Biolocale. Motivazioni economiche

LocaleLa crisi che stiamo attraversando ha messo drammaticamente in evidenza i limiti di un sistema economico incentrato sulla globalizzazione, sull’ipertrofia della finanza, sulle filiere lunghe, la competizione internazionale e i grandi spostamenti di merci a materie prime. Questo sistema si è rivelato insostenibile dal punto di vista sia economico, che sociale che ambientale. A livello locale ha prodotto e continua a produrre la frammentazione dei legami sociali e la disgregazione delle comunità e delle reti di protezione che sono tra gli elementi fondanti del progresso civile umano.

Economisti come Ernst Friedrich Schumacher, già a metà del secolo scorso misero in evidenza i rischi di un sistema come quello che si stava profilando, e proponendo in alternativa un modello basato sulle filiere corte, sulle reti di relazione, sulle tecnologie appropriate ai contesti specifici, sulla cooperazione su base locale.

Dopo avere lungamente ignorato approcci di questo tipo, oggi che la crisi si è generalizzata, le proposte di “rilocalizzazione” dell’economica tornano al centro del dibattito politico come una delle strade da seguire.

L’economia locale riduce la dipendenza dalle fonti fissili e dalle grandi reti di trasporto, permette di creare filiere basate sulle specificità del territorio, adattando le risorse alle esigenze e quindi valorizzando al massimo le potenzialità di ogni territorio, consente di mantenere e rafforzare i legami sociali alimentando quella dimensione comunitaria e solidale che limita le diseguaglianze sociali e garantisce la sicurezza ai propri membri. L’economia locale, centrata sui rapporti diretti e sulla conoscenza reciproca tra i vari attori del mercato, consente di privilegiare la cooperazione e la collaborazione rispetto alla competizione sfrenata e permette una maggiore tutela dei consumatori e più in generale della qualità, in quanto al di là delle norme di legge, funziona come meccanismo di difesa il controllo sociale: la reputazione si basa sull’esperienza, a differenza del mercato globale, in cui si costruisce artificialmente attraverso investimenti in marketing.

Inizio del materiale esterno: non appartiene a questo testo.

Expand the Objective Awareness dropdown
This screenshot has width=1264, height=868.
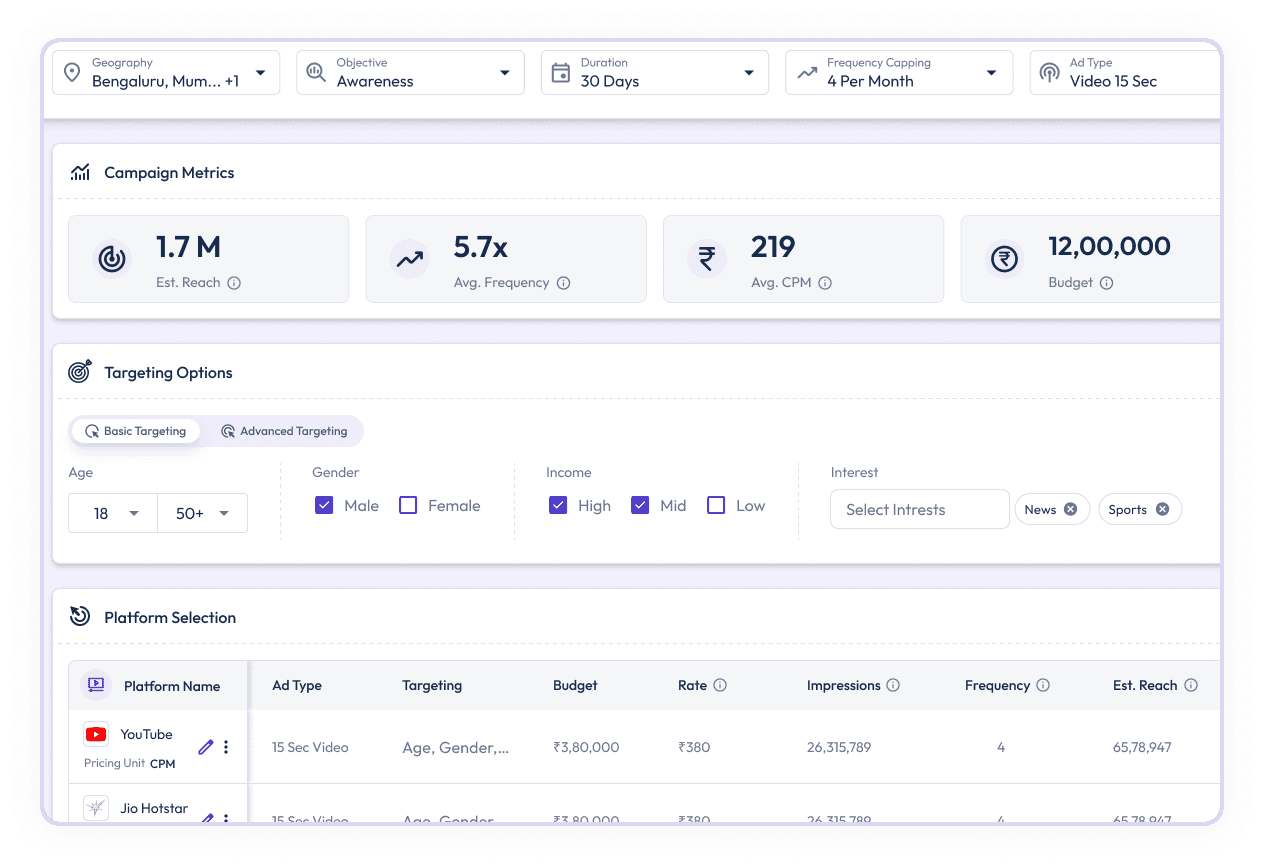[410, 73]
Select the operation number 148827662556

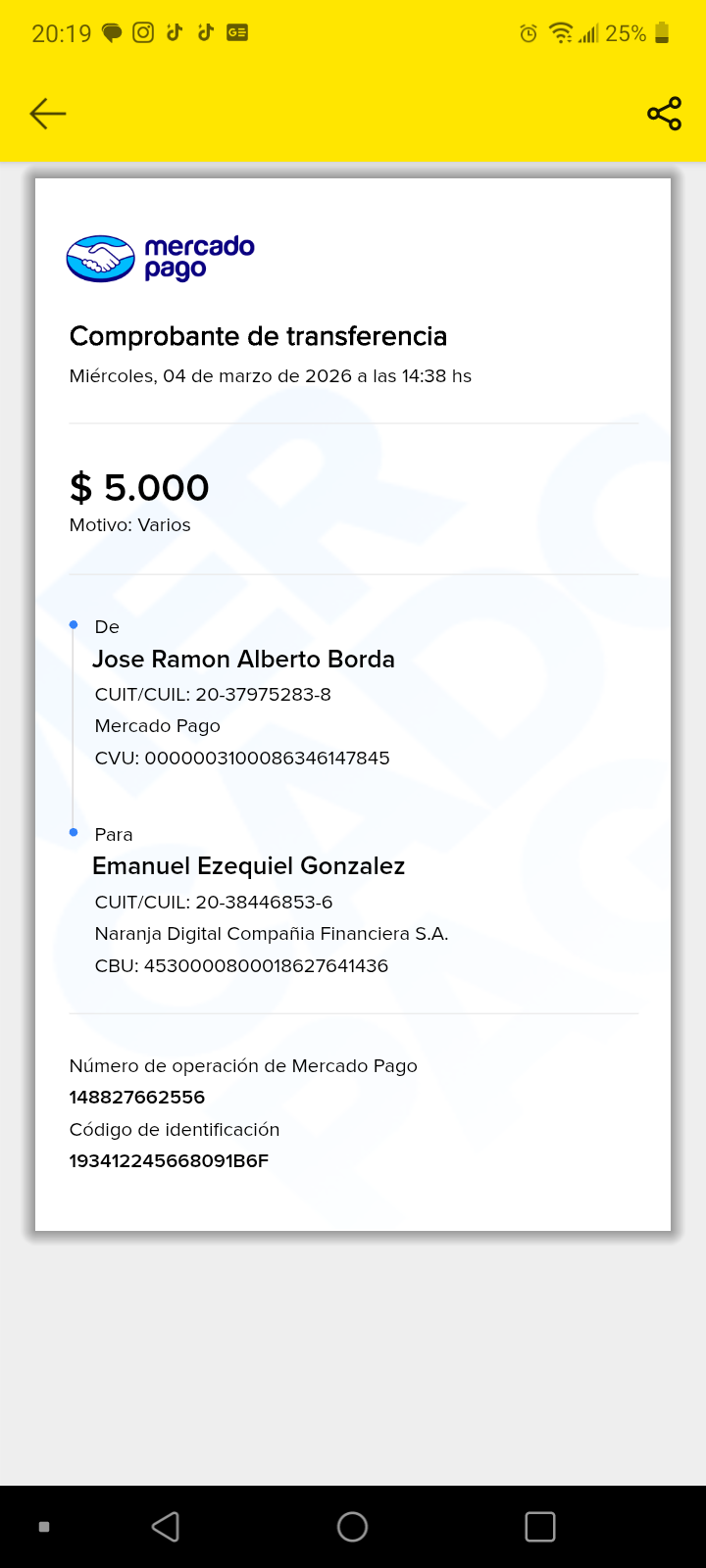pyautogui.click(x=137, y=1097)
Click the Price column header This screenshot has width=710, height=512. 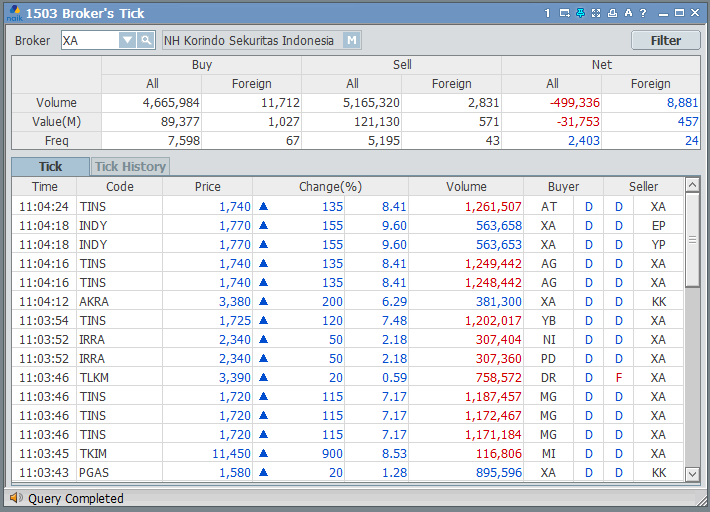pyautogui.click(x=208, y=186)
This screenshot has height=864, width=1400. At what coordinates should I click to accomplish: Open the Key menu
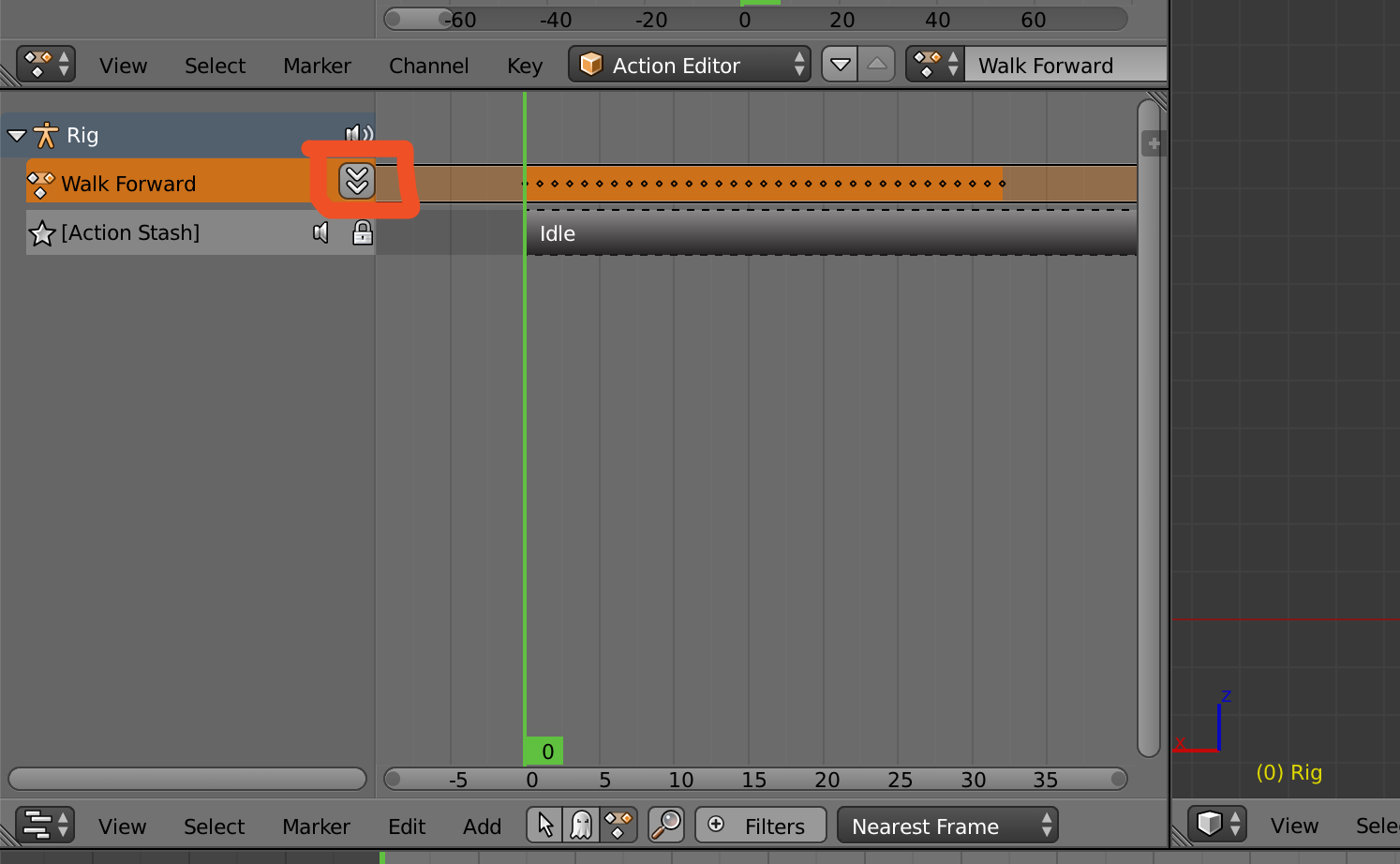524,66
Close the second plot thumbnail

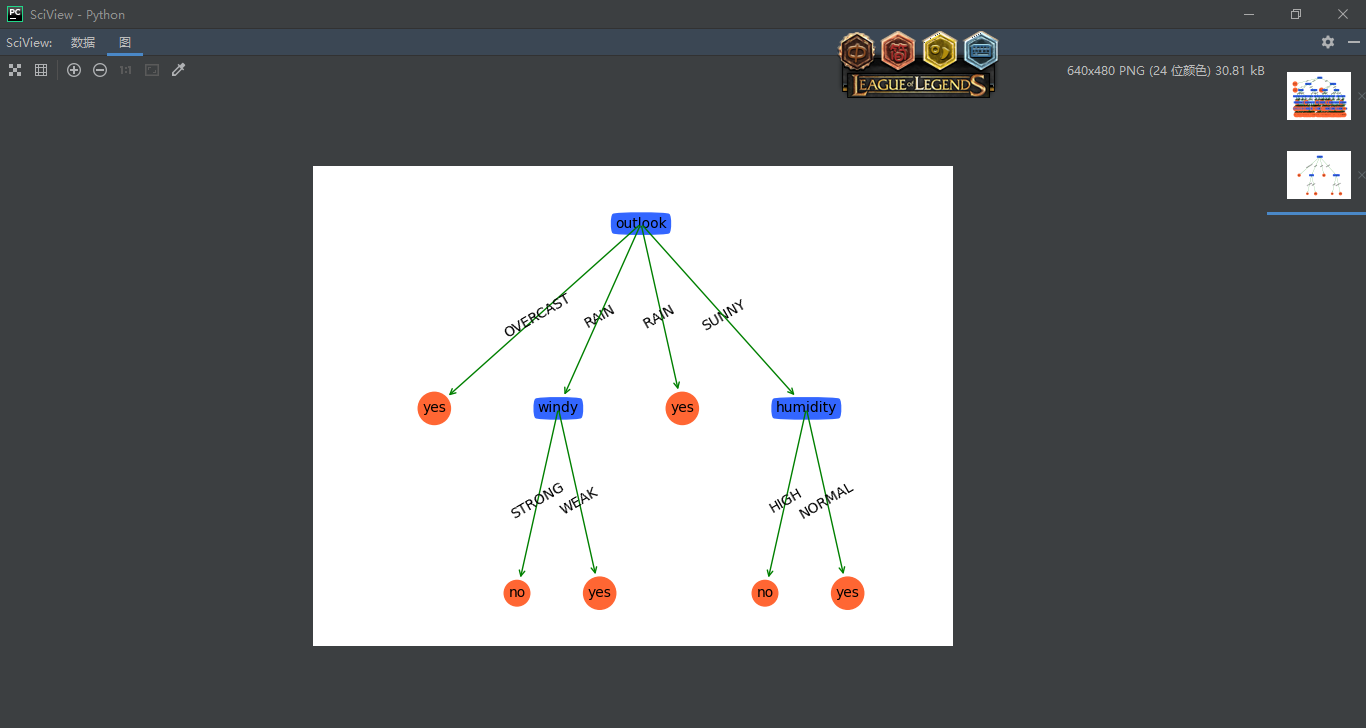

Gli enti locali, più di ogni altra istituzione, dovrebbero avere chiaro il valore dell’economia locale e agire per tutelarla, sostenerla e promuoverla. Gli acquisti sono una delle leve che gli enti locali hanno a disposizione. Se è ormai chiaro il ruolo degli “acquisti verdi” nell’ambito della “politica integrata di prodotto” di promozione della sostenibilità ambientale, sempre di più cresce la consapevolezza anche su questo ulteriore aspetto delle filiere locali, che tra l’altro integrano e rafforzano i principi del “green public procurement”.

Le mense rappresentano un centro di spesa rilevante nell’ambito dell’amministrazione locale, pertanto è importante che anche attorno agli approvvigionamenti per le mense si sviluppi una riflessione e una politica precisa, indirizzata al sostegno delle produzioni e delle specificità locali. In questo modo l’ente crea a valore sul proprio territorio, lavoro per i propri cittadini, circuiti virtuosi progressivi, espleta cioè una delle sue funzioni chiave anche nel contrasto alla crisi economica attuale.